> **Material for this task**:
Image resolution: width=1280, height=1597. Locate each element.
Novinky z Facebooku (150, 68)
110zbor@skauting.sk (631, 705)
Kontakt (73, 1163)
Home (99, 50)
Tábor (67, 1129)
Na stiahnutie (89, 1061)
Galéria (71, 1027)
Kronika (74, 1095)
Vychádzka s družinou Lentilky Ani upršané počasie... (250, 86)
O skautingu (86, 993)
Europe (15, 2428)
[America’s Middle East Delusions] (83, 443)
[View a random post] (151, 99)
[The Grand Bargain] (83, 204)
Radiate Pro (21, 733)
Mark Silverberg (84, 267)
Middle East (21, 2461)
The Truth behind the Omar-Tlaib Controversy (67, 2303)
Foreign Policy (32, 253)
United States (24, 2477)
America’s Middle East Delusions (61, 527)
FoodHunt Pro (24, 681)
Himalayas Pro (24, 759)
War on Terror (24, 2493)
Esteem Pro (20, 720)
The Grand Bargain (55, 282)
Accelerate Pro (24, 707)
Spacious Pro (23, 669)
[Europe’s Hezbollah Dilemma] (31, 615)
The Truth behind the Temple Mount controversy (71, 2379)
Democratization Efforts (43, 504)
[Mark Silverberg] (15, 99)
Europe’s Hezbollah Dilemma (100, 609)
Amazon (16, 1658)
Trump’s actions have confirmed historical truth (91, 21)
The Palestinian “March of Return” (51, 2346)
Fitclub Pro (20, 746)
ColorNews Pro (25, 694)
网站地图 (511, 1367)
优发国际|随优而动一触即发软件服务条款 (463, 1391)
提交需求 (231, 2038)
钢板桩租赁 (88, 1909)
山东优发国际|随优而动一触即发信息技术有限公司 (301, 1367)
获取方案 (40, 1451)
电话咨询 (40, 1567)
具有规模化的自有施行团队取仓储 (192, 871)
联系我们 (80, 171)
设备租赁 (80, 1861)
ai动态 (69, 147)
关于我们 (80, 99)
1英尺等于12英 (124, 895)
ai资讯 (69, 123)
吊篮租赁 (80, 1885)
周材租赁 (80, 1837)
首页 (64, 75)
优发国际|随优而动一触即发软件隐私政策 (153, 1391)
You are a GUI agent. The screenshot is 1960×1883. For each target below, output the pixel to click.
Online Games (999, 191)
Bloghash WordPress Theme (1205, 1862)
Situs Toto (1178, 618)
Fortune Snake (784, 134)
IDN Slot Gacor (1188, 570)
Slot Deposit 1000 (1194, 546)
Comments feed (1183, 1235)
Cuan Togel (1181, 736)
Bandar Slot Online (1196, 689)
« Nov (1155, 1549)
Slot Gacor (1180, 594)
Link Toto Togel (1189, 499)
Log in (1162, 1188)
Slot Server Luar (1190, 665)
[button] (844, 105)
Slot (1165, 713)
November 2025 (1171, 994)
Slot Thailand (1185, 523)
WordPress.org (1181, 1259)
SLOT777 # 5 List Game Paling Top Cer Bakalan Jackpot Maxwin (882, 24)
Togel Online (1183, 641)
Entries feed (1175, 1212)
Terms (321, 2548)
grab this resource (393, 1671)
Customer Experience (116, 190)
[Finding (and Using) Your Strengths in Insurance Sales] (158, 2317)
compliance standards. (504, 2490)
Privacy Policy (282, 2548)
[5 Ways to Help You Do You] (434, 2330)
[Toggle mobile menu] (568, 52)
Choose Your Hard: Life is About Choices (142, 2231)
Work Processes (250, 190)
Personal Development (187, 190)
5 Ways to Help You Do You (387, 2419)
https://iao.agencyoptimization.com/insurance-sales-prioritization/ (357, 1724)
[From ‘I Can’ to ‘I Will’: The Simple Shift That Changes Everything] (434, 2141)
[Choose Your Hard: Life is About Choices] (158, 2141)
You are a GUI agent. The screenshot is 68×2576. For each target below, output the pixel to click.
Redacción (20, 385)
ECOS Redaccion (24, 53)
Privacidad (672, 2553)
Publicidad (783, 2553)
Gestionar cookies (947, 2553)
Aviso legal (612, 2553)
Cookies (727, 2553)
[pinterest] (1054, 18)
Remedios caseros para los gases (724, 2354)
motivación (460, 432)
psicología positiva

> **The problem**: Retype the entries above exactly, but only from the line containing "O skautingu (86, 993)" through the line containing "November 2025 (1171, 994)", both included.

> **Solution below**:
O skautingu (86, 993)
Europe (15, 2428)
[America’s Middle East Delusions] (83, 443)
[View a random post] (151, 99)
[The Grand Bargain] (83, 204)
Radiate Pro (21, 733)
Mark Silverberg (84, 267)
Middle East (21, 2461)
The Truth behind the Omar-Tlaib Controversy (67, 2303)
Foreign Policy (32, 253)
United States (24, 2477)
America’s Middle East Delusions (61, 527)
FoodHunt Pro (24, 681)
Himalayas Pro (24, 759)
War on Terror (24, 2493)
Esteem Pro (20, 720)
The Grand Bargain (55, 282)
Accelerate Pro (24, 707)
Spacious Pro (23, 669)
[Europe’s Hezbollah Dilemma] (31, 615)
The Truth behind the Temple Mount controversy (71, 2379)
Democratization Efforts (43, 504)
[Mark Silverberg] (15, 99)
Europe’s Hezbollah Dilemma (100, 609)
Amazon (16, 1658)
Trump’s actions have confirmed historical truth (91, 21)
The Palestinian “March of Return” (51, 2346)
Fitclub Pro (20, 746)
ColorNews Pro (25, 694)
网站地图 (511, 1367)
优发国际|随优而动一触即发软件服务条款 (463, 1391)
提交需求 (231, 2038)
钢板桩租赁 (88, 1909)
山东优发国际|随优而动一触即发信息技术有限公司 (301, 1367)
获取方案 (40, 1451)
电话咨询 (40, 1567)
具有规模化的自有施行团队取仓储 (192, 871)
联系我们 (80, 171)
设备租赁 (80, 1861)
ai动态 (69, 147)
关于我们 (80, 99)
1英尺等于12英 (124, 895)
ai资讯 (69, 123)
吊篮租赁 (80, 1885)
周材租赁 (80, 1837)
首页 (64, 75)
优发国际|随优而动一触即发软件隐私政策 (153, 1391)
You are a GUI agent. The screenshot is 1960×1883. For each target below, output the pixel to click.
Online Games (999, 191)
Bloghash WordPress Theme (1205, 1862)
Situs Toto (1178, 618)
Fortune Snake (784, 134)
IDN Slot Gacor (1188, 570)
Slot Deposit 1000 (1194, 546)
Comments feed (1183, 1235)
Cuan Togel (1181, 736)
Bandar Slot Online (1196, 689)
« Nov (1155, 1549)
Slot Gacor (1180, 594)
Link Toto Togel (1189, 499)
Log in (1162, 1188)
Slot Server Luar (1190, 665)
[button] (844, 105)
Slot (1165, 713)
November 2025 (1171, 994)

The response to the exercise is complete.